:: GOAL OF THE EXERCISE ::
In the data below, begin at the line with "Switch to the Ads tab" and stop after the line with "Given: Click the Дт/Кт postings icon"; output those lines exactly and no pictures.

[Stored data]
-----

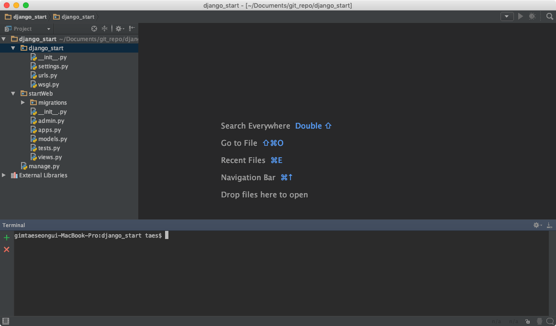Collapse the startWeb folder
Viewport: 556px width, 326px height.
[x=13, y=94]
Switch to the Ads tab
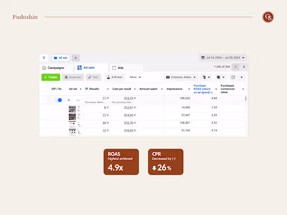287x215 pixels. [118, 68]
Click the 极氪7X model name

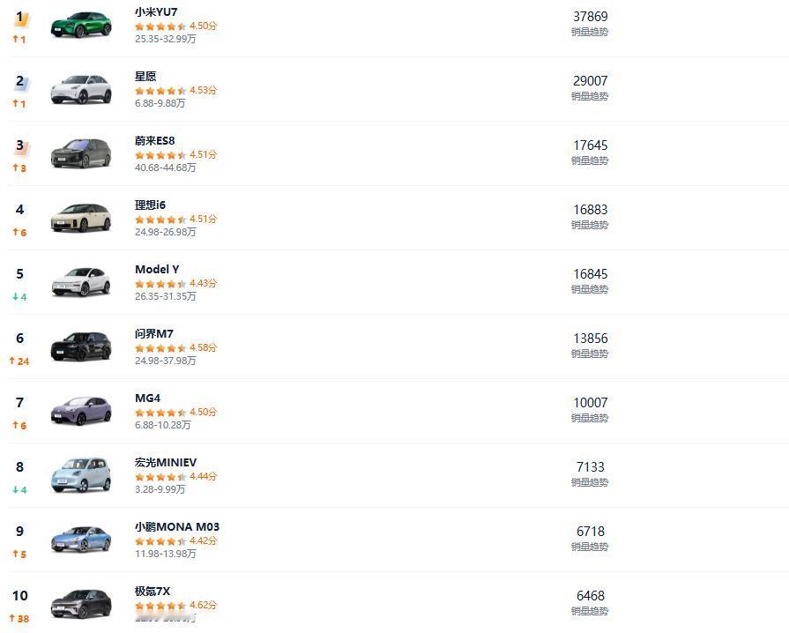pos(153,592)
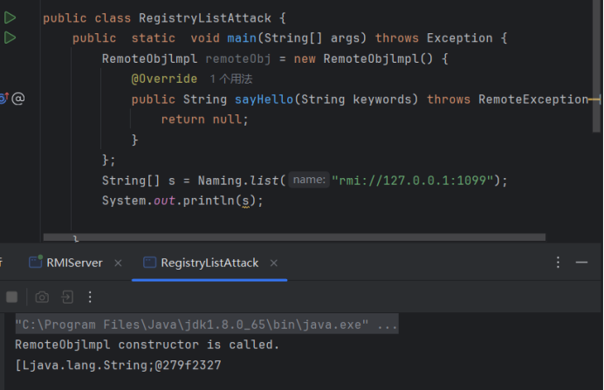Run the RegistryListAttack class from gutter
Image resolution: width=604 pixels, height=390 pixels.
pos(10,17)
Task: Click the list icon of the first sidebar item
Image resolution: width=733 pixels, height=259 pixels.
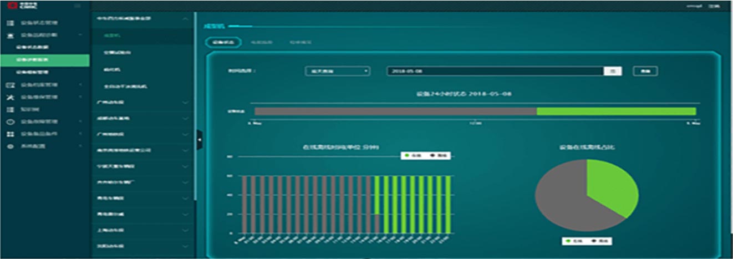Action: tap(9, 23)
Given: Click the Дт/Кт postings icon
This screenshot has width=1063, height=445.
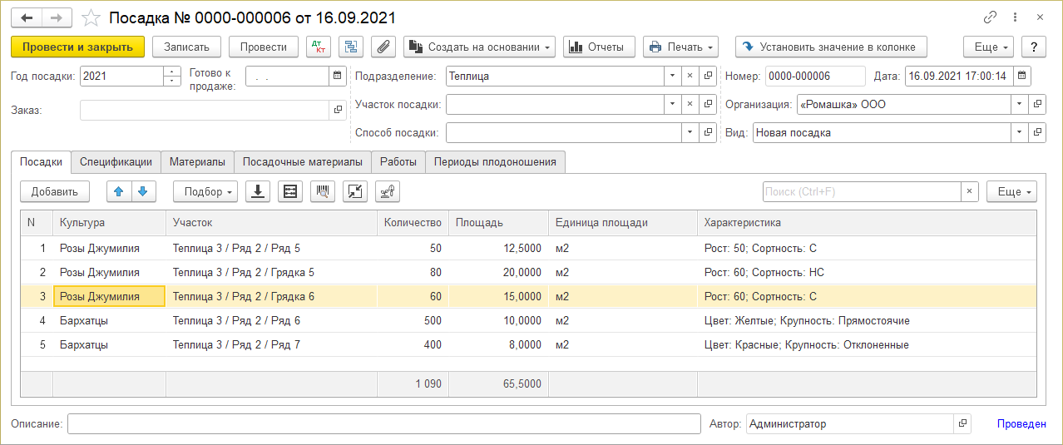Looking at the screenshot, I should click(318, 47).
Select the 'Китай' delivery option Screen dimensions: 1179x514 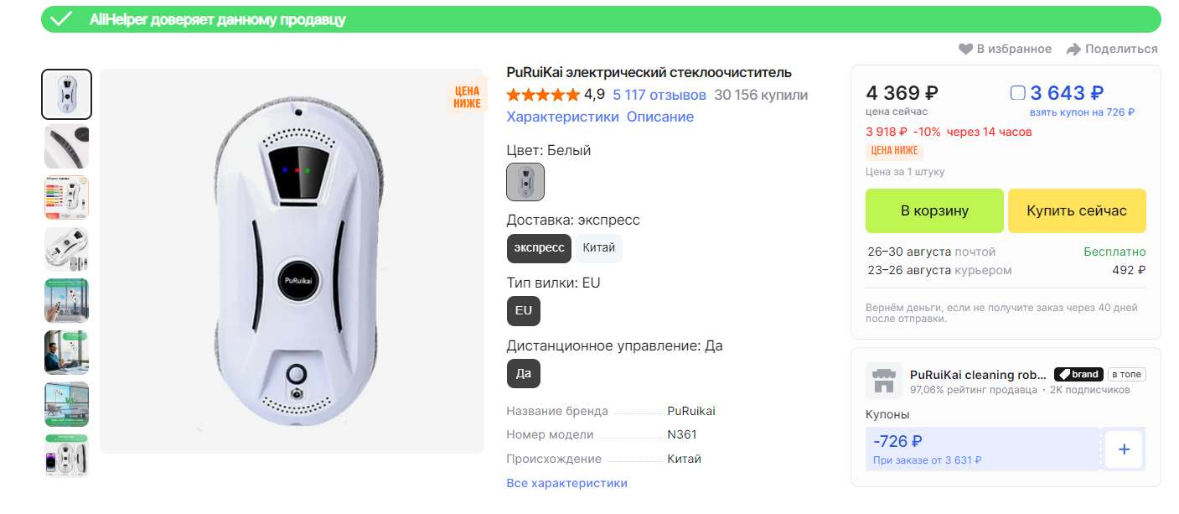(599, 248)
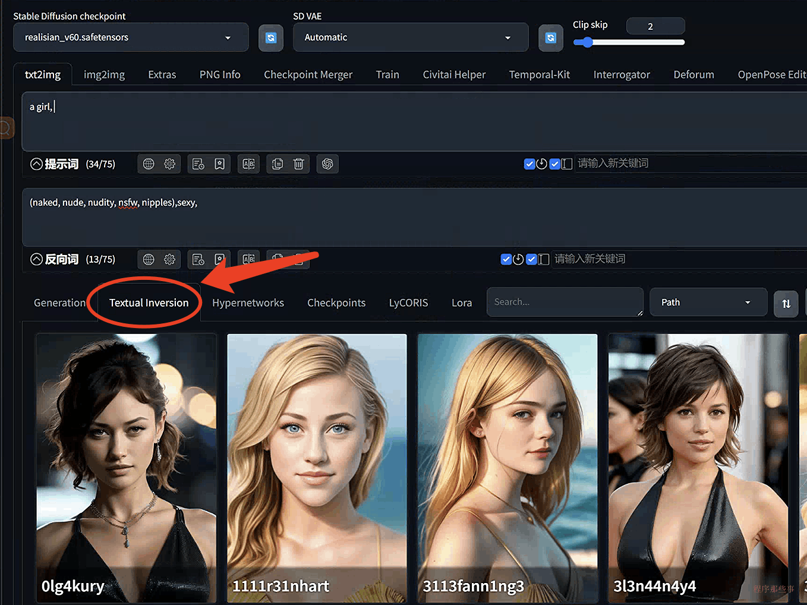The height and width of the screenshot is (605, 807).
Task: Click the refresh SD VAE icon
Action: click(x=550, y=38)
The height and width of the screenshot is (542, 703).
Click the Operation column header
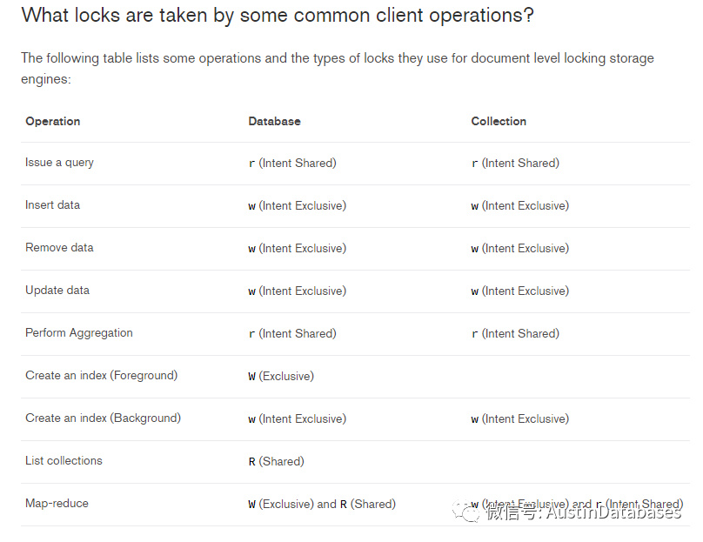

-----

:: YOUR RESPONSE ::
Switch to the Ads tab
287x215 pixels. [118, 68]
Click the 极氪7X model name

pos(153,592)
Run the RegistryListAttack class from gutter
Image resolution: width=604 pixels, height=390 pixels.
pos(10,17)
Task: Click the list icon of the first sidebar item
Image resolution: width=733 pixels, height=259 pixels.
Action: tap(9, 23)
Given: Click the Дт/Кт postings icon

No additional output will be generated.